Blockbuster sounds the bankruptcy alarm, again

For the second time in one year, Blockbuster has warned that it may have to file for Chapter 11 bankruptcy protection.

I just read the part of Blockbuster's regulatory filing that describes all the ways the rental chain's business is in jeopardy. There's not much in there we haven't heard before, but going through it all makes the situation look pretty grim (to see for yourself, read pages 26 through 32 in the filing).

Basically, Blockbuster acknowledges that its ability to survive is under attack from every possible angle.
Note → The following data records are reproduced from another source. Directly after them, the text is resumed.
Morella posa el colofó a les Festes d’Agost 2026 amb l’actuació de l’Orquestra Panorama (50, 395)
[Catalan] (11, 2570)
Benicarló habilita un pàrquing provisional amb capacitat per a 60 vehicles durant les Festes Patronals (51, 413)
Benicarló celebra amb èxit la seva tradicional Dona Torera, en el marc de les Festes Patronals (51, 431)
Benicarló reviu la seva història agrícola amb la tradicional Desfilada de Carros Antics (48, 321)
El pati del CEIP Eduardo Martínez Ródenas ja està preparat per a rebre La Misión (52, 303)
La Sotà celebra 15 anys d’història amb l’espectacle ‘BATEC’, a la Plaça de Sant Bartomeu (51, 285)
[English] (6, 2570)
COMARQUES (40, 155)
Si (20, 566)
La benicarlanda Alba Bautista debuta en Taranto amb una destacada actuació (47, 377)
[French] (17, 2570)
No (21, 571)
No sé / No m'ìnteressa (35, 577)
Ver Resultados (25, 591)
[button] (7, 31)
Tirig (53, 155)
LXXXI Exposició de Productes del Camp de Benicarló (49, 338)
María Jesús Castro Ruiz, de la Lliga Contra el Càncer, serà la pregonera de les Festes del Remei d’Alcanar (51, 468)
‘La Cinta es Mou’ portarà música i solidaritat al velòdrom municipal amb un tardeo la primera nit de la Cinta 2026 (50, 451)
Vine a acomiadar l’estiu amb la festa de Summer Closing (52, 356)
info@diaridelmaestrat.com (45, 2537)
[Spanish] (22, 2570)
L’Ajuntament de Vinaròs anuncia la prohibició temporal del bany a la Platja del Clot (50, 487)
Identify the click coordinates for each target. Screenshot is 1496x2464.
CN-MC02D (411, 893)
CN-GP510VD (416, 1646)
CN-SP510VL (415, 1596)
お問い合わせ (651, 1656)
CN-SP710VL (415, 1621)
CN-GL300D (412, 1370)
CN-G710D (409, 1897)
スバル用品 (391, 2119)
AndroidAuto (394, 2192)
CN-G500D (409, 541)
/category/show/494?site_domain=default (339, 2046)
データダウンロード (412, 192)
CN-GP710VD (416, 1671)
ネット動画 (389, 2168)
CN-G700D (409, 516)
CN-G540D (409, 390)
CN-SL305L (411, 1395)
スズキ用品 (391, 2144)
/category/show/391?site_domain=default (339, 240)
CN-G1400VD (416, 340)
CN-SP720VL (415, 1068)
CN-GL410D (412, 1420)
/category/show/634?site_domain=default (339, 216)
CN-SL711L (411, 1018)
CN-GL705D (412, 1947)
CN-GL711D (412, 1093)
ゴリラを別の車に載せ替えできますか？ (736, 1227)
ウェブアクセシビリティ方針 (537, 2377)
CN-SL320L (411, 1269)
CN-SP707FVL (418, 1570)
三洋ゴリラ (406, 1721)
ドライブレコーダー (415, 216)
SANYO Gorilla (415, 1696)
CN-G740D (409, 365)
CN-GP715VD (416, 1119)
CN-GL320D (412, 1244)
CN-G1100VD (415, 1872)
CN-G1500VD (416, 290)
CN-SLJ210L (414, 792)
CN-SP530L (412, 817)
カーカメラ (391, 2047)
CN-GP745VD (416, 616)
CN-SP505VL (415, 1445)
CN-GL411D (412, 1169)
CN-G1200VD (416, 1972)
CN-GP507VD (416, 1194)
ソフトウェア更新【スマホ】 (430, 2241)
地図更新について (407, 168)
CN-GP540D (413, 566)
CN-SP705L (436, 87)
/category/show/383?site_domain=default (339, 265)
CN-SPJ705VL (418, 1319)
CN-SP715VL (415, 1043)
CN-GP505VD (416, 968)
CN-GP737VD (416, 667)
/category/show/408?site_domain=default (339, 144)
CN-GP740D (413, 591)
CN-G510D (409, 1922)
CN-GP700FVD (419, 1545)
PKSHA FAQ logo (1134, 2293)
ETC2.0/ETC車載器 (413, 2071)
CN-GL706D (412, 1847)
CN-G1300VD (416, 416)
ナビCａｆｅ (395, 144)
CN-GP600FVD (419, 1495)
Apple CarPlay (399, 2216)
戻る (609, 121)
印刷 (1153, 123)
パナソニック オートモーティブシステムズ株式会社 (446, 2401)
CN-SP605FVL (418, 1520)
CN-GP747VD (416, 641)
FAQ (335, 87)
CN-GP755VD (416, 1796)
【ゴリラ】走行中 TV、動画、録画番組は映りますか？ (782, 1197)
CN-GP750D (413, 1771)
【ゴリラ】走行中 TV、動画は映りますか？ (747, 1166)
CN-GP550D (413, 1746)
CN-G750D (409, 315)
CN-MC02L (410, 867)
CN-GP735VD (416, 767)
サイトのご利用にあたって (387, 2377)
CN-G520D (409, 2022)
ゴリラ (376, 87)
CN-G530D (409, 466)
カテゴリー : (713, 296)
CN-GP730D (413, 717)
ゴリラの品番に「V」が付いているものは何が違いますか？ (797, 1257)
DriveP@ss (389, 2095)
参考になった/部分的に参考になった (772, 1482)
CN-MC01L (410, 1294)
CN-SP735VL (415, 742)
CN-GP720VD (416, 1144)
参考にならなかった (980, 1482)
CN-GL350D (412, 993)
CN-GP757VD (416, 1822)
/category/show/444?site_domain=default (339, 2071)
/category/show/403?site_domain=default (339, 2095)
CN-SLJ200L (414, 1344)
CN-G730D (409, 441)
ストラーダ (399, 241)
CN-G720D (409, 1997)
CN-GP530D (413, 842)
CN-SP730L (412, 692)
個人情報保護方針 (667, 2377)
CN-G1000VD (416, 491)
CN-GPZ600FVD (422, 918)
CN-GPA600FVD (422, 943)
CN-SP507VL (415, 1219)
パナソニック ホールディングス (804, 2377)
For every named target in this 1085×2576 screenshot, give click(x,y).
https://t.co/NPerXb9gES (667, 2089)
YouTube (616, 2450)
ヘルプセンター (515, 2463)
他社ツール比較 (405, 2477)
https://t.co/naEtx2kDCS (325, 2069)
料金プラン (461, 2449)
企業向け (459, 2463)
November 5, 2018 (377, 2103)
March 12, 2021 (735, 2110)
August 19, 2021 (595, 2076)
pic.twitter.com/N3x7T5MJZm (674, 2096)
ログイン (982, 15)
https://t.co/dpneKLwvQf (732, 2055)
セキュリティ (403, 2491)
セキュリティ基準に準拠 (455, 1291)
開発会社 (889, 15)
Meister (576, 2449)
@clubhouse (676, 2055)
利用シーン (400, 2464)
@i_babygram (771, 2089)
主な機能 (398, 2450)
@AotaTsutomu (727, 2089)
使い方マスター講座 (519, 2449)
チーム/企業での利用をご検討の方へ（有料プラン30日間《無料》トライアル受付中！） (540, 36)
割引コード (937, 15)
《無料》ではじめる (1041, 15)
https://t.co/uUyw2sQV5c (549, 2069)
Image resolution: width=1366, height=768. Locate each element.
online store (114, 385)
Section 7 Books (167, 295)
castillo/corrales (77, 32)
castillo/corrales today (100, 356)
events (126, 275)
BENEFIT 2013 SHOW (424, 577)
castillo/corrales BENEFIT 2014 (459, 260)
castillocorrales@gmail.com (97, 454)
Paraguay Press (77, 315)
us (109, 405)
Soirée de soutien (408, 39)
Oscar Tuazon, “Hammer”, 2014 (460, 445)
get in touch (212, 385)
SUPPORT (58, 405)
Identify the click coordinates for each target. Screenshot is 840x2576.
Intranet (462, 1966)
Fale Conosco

The obvious culprits are mail-order DVD services such as Netflix, rental kiosks such as Redbox, cheap DVD sales from other retailers, video on demand services through cable and the Web and other uses of leisure time besides watching movies.

The one advantage Blockbuster enjoys over these competitors, at least from major studio Warner Bros., is a 28-day lead over Netflix and Redbox in getting new releases. Warner benefits from this deal due to revenue sharing, but Blockbuster still worries that this business model could collapse if other distribution methods prove more lucrative for the studios.

One threat I didn't immediately think of were major retailers such as Best Buy and Wal-Mart, but Blockbuster says those stores can offer lower prices on DVD sales as a way to lure people into their stores and sell other products.

Blockbuster is trying to expand beyond brick-and-mortar stores, with a mail-order service, rental kiosks and digital downloads, but there are two problems that the chain acknowledges: Success with these new ventures isn't guaranteed, and any investment of time and money pulls resources away from Blockbuster's core business model. It's a double-edged sword.

What does all this mean for consumers? While many of Blockbuster's attempts to generate cash won't directly affect its customers, it's possible that the chain will close more stores, as it did twice last year. Blockbuster may also sell some of its assets overseas, keeping the brand name intact until the company can build a stronger online presence. The recent return of late fees probably had something to do with Blockbuster's cash needs as well.

I'll give Blockbuster credit for surviving a brutal 2009, but this year isn't shaping up to be any better.